Murray Hill had been light on good Chinese takeout for some time. (Billy J, rest in peace.) That changed recently with the arrival of Little Alley, which has a menu that omits the General Tso, the lo mein, and most of the usual neighborhood-takeout staples. Instead, there are things like salted duck eggs with corn, a great marinated-cucumber appetizer, and a house-special fish head with chopped chilies. If seafood-offal is a little too much for you, the way to go is the “pork buns,” which are not exactly buns, but are instead like a Peking-duck setup (crêpes, meat in sweet plum sauce, cucumbers, scallions) with pork substituted for the poultry.

7. Wine:34
127 E. 34th St., nr.

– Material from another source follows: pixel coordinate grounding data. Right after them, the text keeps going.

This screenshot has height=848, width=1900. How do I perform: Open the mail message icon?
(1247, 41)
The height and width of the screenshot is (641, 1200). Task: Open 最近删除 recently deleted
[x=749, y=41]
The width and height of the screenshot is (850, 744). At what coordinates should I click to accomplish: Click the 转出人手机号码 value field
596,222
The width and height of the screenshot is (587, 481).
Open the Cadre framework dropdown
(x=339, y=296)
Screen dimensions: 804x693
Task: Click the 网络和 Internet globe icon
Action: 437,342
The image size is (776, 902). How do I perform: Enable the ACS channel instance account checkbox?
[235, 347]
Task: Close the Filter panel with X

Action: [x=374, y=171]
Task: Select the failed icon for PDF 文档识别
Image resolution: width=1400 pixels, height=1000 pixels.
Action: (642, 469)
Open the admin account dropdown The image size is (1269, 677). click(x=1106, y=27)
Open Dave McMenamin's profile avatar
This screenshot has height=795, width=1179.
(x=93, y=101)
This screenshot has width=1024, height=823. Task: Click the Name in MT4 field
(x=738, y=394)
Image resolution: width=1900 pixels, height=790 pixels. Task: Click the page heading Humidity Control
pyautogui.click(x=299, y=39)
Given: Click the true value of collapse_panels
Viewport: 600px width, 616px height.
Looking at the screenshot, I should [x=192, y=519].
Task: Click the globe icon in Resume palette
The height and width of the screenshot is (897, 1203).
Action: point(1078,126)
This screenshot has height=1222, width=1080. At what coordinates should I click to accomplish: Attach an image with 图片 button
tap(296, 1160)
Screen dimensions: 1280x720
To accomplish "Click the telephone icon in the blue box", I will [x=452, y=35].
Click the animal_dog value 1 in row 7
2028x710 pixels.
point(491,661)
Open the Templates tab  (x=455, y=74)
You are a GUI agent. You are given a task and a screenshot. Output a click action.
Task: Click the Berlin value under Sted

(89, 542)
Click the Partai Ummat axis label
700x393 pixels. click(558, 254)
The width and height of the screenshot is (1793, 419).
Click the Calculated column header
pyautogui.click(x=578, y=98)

Lexington Ave.; 212-213-1700

Photo: Melissa Hom

It’s a wine bar, obviously, one whose name is hard to remember no matter how often one sees the sign. (“You know, that place down on the corner. 34th and Wine? 34 Wines?”) And the menu is a pretty straight-up bistro selection — steak-frites, grilled salmon over red quinoa. But here’s what’s important: The kitchen is much better than it has to be. The chicken is crisped up really perfectly every time, and the pastas are reliably excellent. One of the best places around where you can eat very late (till 2 a.m. on weekends).

8. Villa Berulia
107 E. 34th St., nr. Park Ave.; 212-689-1970

Photo: Melissa Hom

A restaurant that intends to convey a whiff of the Adriatic is, in fact, a trip to 1981. The waiters are older men in dinner jackets; the linens are white, the walls stucco; the celebrity-visitor photos in the vestibule include Ed Koch and a couple of other dead folks; the zingiest thing on the dessert cart is a lemon tart. Zero innovation has taken place on the menu; in fact, it’s the opposite of innovative. But the thing is, you order your veal piccata or your shrimp francese or your Dalmatian seafood stew over pasta, and it’s … really pretty good. (That lemon tart isn’t half bad either.) There are so few of these survivors nowadays — and even fewer that haven’t gone to pot — that dinner at Villa Berulia is a real pleasure.

9. Rare Bar & Grill
303 Lexington Ave., at 37th St., at the Shelburne Hotel; 212-481-1999

Another one that doesn’t feel very New Yorky, but who cares when it’s this tasty? Most people are here for steak and/or burgers, and the kitchen certainly knows how to do that well. But try an out-of-left-field item on the menu: the lobster burger. Grilled rather than fried (so it’s not quite like a crab cake) and containing nearly a half-pound of lobster meat bound with ground scallops, it is springy and meaty and a pretty solid deal at $23.

10. Ted’s Corner Tavern
523 Third Ave., at 35th St.; 212-689-2676

This place is at least as much bar as restaurant, and the menu isn’t huge. But Ted, or his chef, knows his Greek food, and there’s a very good pastitsio (here billed as “Aegean lasagna”) on the menu, which is made up mostly of small plates and mezedes. Raw oysters during happy hour (or rather happy two hours, because it runs from five to seven) are a buck apiece. If you are here to drink rather than eat, the very large, very varied beer menu is the way to go. On weekends, it’s open till 4 a.m.

11. Wokuni
327 Lexington Ave., nr. 39th St.; 212-447-1212

It looks slick and annoying, a high-ceilinged, showier version of the restaurant in a Hyatt somewhere. But honestly, the fish itself is what matters at a sushi restaurant, and at Wokuni it is extremely fresh and bright, and it comes out fast, nicely if not super inventively presented, at a middling price. You can spend more and eat less well at many, many sushi restaurants. A good place to bring a big group because nobody will care if you get a little loud.